Print the material below verbatim, beginning at the line that has "Viewport: 833px width, 543px" and stopping after the line that has "pyautogui.click(x=88, y=20)". Leave the pictures out.

**Given data:**
* Begin *

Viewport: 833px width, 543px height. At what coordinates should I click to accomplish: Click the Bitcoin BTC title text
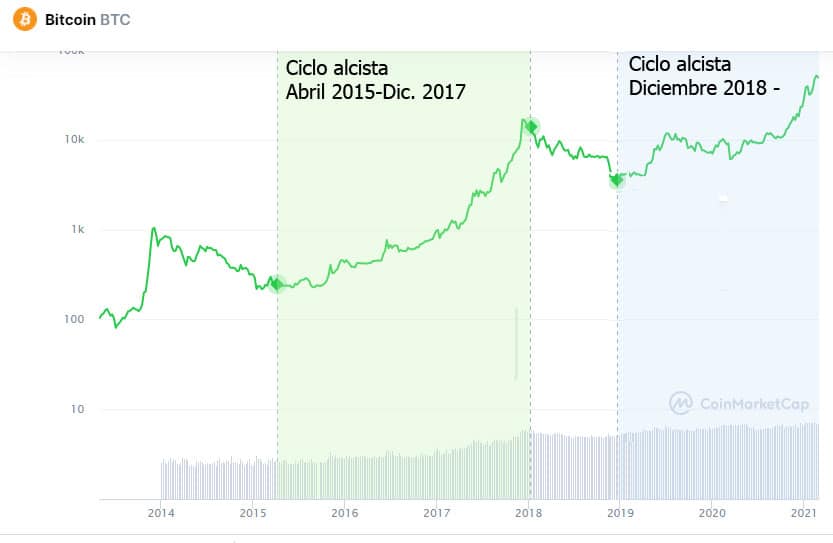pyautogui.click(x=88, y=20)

* End *
* Begin *

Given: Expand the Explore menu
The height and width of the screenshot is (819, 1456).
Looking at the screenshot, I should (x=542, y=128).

* End *

**Expected answer:**
Viewport: 833px width, 543px height. At what coordinates should I click to accomplish: Click the Bitcoin BTC title text
pyautogui.click(x=88, y=20)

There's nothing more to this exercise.